Requirements =>
From the listing below, collect each line containing the string "pixels" and copy those lines in full.

— Begin Dataset excerpts —

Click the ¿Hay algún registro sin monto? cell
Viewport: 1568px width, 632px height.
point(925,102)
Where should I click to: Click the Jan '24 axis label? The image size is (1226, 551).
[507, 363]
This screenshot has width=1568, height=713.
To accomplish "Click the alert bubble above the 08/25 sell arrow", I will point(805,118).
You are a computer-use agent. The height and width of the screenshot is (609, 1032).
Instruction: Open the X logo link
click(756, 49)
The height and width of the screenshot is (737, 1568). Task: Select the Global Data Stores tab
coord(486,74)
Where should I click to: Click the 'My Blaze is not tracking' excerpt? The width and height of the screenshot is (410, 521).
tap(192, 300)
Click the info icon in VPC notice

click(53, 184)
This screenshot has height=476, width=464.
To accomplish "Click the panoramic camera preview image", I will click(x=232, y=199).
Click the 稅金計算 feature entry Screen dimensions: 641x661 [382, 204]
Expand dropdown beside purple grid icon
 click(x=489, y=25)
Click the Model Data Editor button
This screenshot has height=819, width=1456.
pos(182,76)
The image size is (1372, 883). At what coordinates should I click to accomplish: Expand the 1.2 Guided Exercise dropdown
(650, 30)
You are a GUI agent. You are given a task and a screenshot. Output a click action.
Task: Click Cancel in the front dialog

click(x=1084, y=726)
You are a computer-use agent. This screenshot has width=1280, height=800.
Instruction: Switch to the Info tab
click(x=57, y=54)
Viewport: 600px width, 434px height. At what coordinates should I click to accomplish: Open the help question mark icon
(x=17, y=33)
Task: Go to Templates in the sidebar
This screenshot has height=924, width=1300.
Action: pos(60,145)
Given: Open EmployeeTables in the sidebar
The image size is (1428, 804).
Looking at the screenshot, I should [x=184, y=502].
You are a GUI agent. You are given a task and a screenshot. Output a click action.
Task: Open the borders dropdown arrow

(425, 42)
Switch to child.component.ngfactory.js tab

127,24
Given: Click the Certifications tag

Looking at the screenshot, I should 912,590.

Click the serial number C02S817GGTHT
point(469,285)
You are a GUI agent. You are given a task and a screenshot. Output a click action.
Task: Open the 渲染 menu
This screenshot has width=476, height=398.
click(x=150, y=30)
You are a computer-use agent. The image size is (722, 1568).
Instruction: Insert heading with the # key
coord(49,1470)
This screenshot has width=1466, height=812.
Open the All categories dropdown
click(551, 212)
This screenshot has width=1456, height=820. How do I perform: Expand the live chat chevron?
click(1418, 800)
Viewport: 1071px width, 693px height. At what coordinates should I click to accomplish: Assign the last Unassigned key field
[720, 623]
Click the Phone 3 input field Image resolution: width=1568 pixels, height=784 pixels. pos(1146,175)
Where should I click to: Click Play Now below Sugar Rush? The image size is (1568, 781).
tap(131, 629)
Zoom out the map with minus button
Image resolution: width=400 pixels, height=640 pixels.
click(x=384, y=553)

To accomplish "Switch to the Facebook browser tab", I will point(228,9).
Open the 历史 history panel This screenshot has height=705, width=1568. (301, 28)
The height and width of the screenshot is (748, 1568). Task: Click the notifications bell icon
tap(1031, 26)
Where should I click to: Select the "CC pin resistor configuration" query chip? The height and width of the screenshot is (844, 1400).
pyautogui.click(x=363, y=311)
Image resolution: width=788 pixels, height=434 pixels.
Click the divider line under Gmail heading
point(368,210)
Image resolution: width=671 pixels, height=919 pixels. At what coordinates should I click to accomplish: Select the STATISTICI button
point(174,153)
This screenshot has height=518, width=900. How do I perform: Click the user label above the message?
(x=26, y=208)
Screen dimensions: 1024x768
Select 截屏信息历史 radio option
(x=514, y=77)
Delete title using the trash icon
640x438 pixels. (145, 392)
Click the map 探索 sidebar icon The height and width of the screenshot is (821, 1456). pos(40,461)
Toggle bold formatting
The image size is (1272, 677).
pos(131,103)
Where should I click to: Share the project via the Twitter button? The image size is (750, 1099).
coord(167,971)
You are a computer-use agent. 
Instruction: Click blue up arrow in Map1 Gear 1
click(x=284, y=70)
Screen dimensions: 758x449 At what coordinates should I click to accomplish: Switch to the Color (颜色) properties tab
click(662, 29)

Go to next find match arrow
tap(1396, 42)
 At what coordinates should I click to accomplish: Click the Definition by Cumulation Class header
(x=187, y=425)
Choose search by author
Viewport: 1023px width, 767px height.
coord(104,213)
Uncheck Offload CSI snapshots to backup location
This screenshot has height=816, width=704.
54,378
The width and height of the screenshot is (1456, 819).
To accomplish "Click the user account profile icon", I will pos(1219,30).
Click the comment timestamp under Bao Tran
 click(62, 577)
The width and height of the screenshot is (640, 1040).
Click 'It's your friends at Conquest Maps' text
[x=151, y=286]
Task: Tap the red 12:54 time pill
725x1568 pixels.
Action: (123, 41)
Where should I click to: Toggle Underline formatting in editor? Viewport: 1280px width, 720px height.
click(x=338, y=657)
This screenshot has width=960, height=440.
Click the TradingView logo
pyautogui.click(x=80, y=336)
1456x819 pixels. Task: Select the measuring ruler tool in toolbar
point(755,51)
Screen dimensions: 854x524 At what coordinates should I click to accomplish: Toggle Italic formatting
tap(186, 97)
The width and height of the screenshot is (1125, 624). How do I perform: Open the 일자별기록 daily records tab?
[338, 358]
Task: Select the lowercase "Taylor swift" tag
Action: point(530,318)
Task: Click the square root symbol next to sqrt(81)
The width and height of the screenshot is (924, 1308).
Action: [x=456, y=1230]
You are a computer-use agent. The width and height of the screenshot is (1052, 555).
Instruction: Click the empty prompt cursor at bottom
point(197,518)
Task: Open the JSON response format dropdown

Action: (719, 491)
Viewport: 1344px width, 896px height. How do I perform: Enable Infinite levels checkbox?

— End Dataset excerpts —

Exercise solution =>
Click the Phone 3 input field Image resolution: width=1568 pixels, height=784 pixels. pos(1146,175)
Image resolution: width=400 pixels, height=640 pixels.
Image resolution: width=788 pixels, height=434 pixels.
Image resolution: width=671 pixels, height=919 pixels. At what coordinates should I click to accomplish: Select the STATISTICI button
640x438 pixels. (145, 392)
725x1568 pixels.
1456x819 pixels. Task: Select the measuring ruler tool in toolbar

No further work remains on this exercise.